The conference comes as the new guidelines for ER doctors were introduced. CBS 2's Dorothy Tucker reports the new guide lines were introduced to protect doctors, other health care workers and patients. At the top of the list all patients will be asked about their travel history.

The guide lines include wearing protective gear, but also recommend limiting the number of health care workers who treat Ebola patients.

"Maybe just one nurse and one doctor so you don't have every staff member exposed. Dr. Rade Vukmir with the American College of Emergency Physicians

The recommendations were developed after reviewing Ebola cases and listening to the personal experiences of health care workers. So now there is an increased focus on the equipment used to draw blood

"Every circuit is double checked to make sure that there are no lose connections that might allow blood to spill into the room," said Dr. Vukmir.

The CDC also issued an update on its recommendations today. They're asking health care workers returning from the so-called "danger zones" to voluntarily stay home for 21 days and avoid mingling with large groups of people.

At the conference, a CDC consultant and doctor from Emory University will discuss what he learned in helping to successfully treat infected patients who were transferred to his Atlanta hospital.

Dr. David Pigott is an Ebola expert who will also deliver a presentation on the outbreak. He was asked about the mandatory involuntary quarantining of healthcare workers who returned from Ebola hot zones.

"What we recommend for physicians, or rather aid workers who have recently returned from Africa, is that they perform voluntary twice-daily temperatures at home, not a mandatory quarantine," he said.

Dr. Mathew Bitner, who is chairing the ACEP conference, said "I think it's important to know that emergency physicians are talking about it."

It's a timely discussion, especially considering the controversy surrounding the mandatory quarantine of nurse Kaci Hickox in New Jersey. She was forced into isolation after working with Ebola patients in Sierra Leone. Hickox has called her quarantine inhumane, pointing out she's tested negative for the disease.

"When you put everyone in the same basket, that's the thing that we're concerned about," said Dr. Anthony Fauci, director of the National Institute of Allergy and Infectious Diseases. "The best way to protect Americans is to stop the epidemic in Africa, and we need those health care workers to do that."

Fauci wasn't the only physician expressing doubt about mandatory quarantines for people considered at high risk for Ebola.

"The quarantine is one way to deal with an epidemic. It's one way to deal with any epidemic," said Dr. Daniel Bachmann.
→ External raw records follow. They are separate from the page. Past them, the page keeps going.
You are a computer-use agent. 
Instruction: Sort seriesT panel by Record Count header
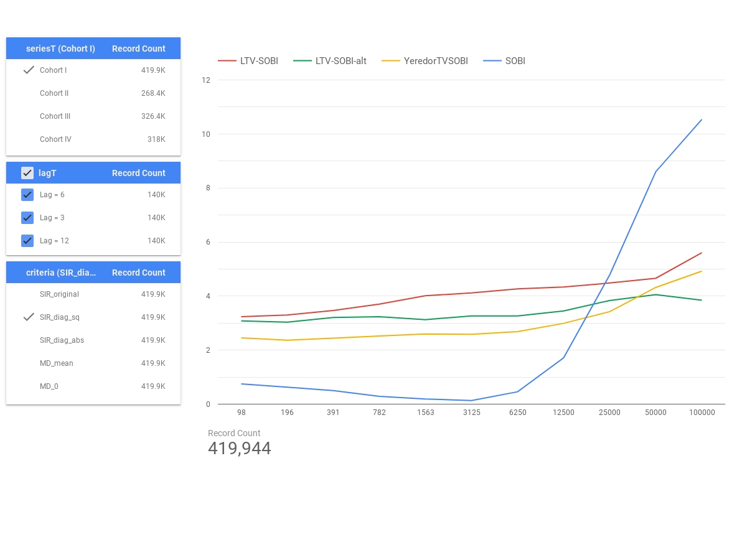click(x=138, y=48)
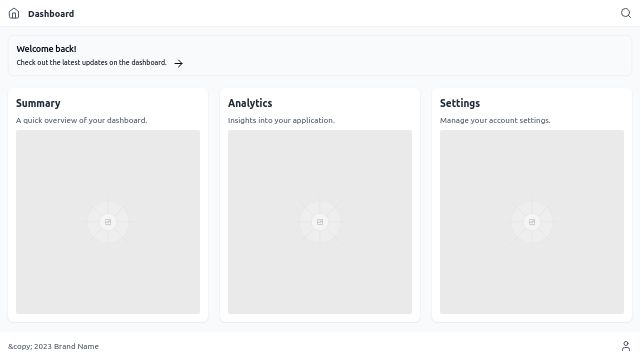
Task: Click 'Manage your account settings' description
Action: (495, 120)
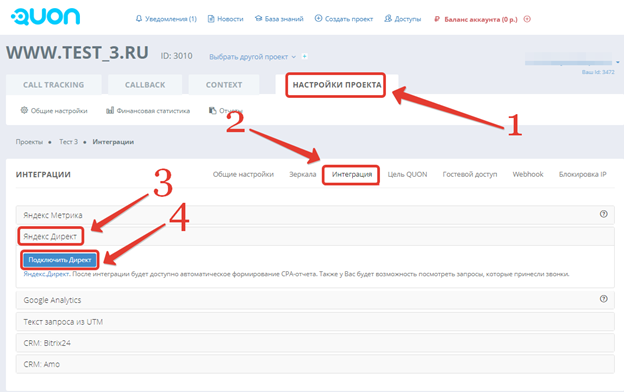The height and width of the screenshot is (392, 624).
Task: Open the user account dropdown arrow
Action: pyautogui.click(x=618, y=62)
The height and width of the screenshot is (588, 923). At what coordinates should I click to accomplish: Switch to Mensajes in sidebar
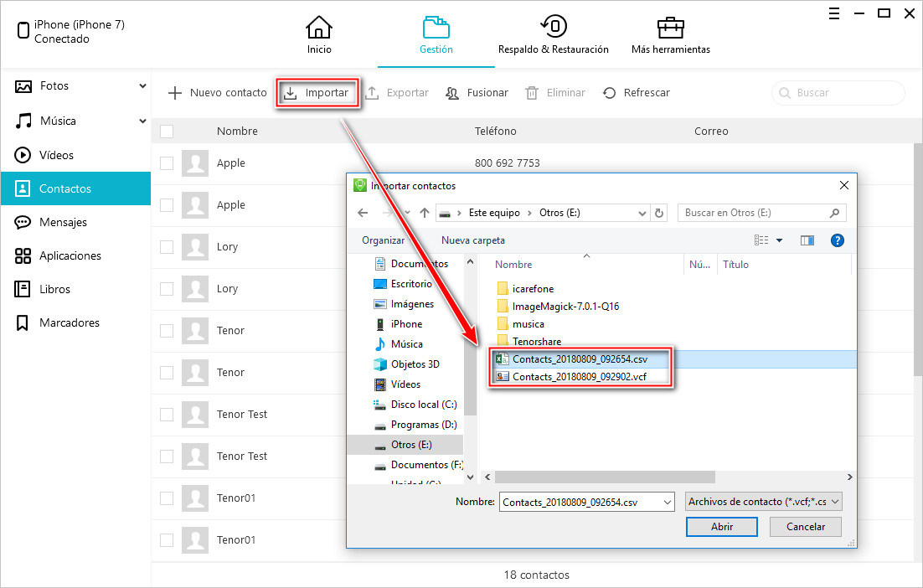(63, 222)
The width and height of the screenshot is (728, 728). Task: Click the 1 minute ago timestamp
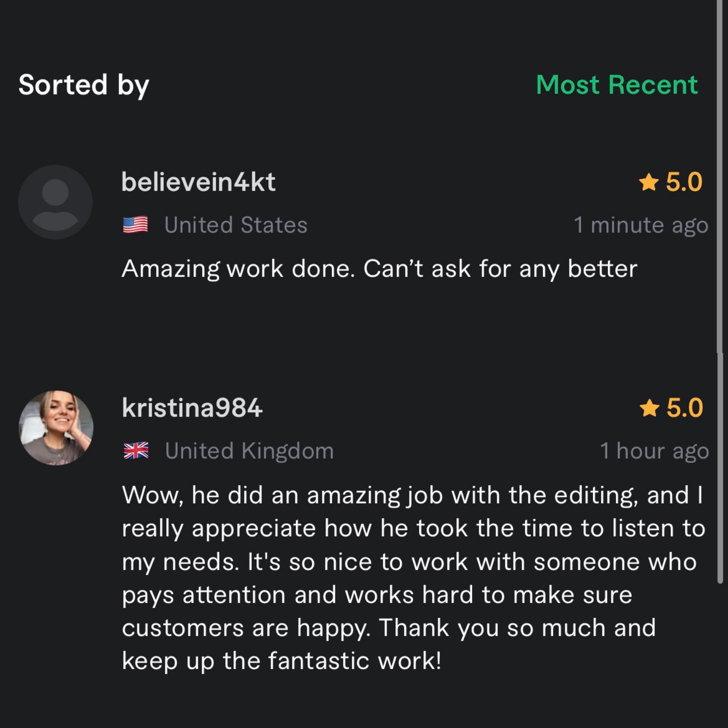pos(641,225)
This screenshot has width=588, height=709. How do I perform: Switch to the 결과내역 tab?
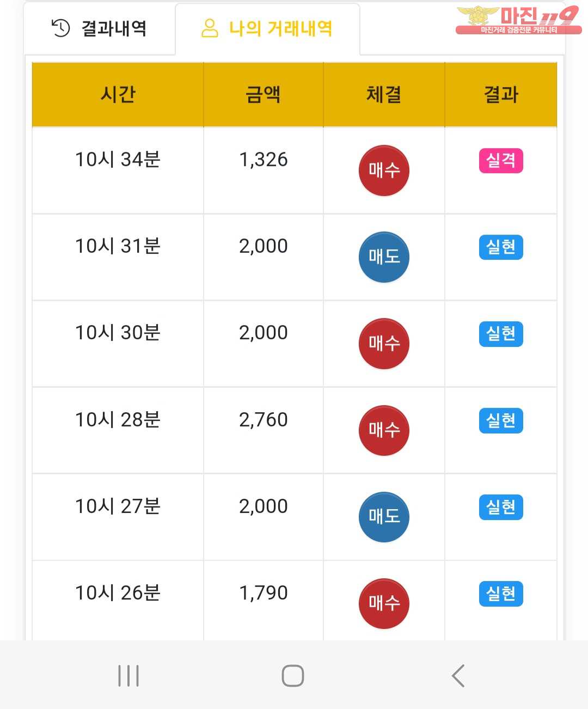coord(100,28)
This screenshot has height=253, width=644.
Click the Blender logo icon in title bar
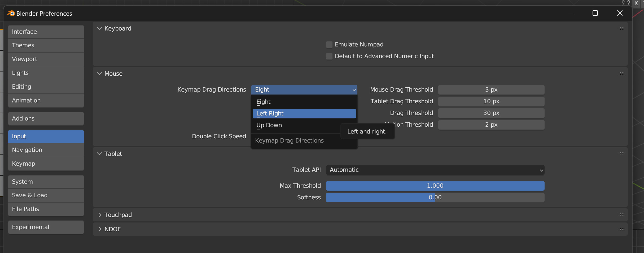11,13
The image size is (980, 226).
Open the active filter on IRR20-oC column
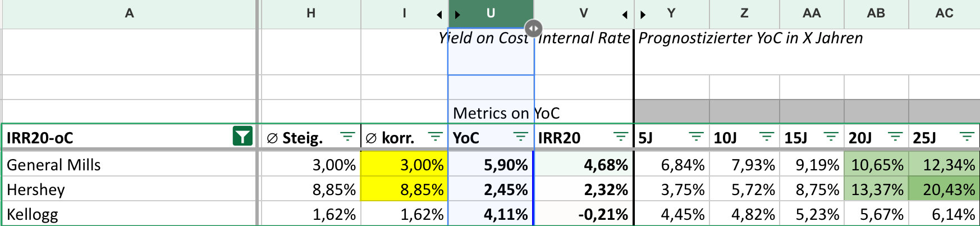click(x=242, y=137)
But he said it might not be the best way to deal with the threat of Ebola in the U.S.

The White House also has pushed back against the quarantines imposed Illinois, New York, and New Jersey; after President Barack Obama called a meeting of his public health and national security experts working on the Ebola crisis.

"We have let the governors of New York, New Jersey, and others states know that we have concerns with the unintended consequences of policies not grounded in science may have on efforts to combat Ebola at its source in West Africa," a senior administration official said in a statement.

Experts have said the most important thing now is getting doctors on the same page when it comes to handling Ebola concerns.

"When you're tasked as the physician on-hand to draft the policy for how we care for Ebola patients in the emergency departments in your local community, you obviously turn to the national resources, and that's what ACEP's trying to provide," Bitner said.

During this week's conference at McCormick Place, ACEP planned to offer three major courses on Ebola treatment and prevention.